The significance of the US decision to impose unprecedented sanctions on Syrian President Bashar al-Assad is not so much a financial blow, but rather a clear signal that the West is no longer willing to wait for him to make good on his promises of reform.
Mr. Assad was one of seven senior Syrian officials listed Wednesday on an executive order that subjects them to financial sanctions “to increase pressure on the Government of Syria to end its use of violence against its people and begin transitioning into a democratic system that protects the rights of the Syrian people," the US Treasury Department said.
It is the first time the US has sanctioned the Syrian president personally since he took power 11 years ago, although the Bush administration sanctioned the regime as a whole in 2004.
The Syrian regime had already lost the sympathy of the European Union, which last week imposed sanctions on 13 regime figures – but not Assad himself. The White House's move, however, suggests he may be included in a new set of EU sanctions reportedly under discussion.

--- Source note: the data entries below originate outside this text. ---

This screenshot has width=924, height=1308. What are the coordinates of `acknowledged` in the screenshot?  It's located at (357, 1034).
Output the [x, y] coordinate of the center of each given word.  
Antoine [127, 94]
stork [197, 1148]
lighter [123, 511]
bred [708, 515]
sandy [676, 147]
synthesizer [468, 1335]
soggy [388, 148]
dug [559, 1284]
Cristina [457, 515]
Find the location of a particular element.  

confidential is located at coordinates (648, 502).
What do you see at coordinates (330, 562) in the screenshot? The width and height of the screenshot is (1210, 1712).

The imposition of financial sanctions is unlikely to make any difference to a regime that believes it is fighting an existential struggle, however. Analysts say that for the revolt in Syria to gain further traction, it requires the political and even logistical backing of the international community.
The Obama administration’s executive order against Assad could be followed in the coming days by the adoption of a draft United Nations Security Council resolution proposed by Britain, France, and Germany condemning Syria for its crackdown. Russia vetoed the resolution recently, but may reconsider if the international mood swings firmly against the Assad regime.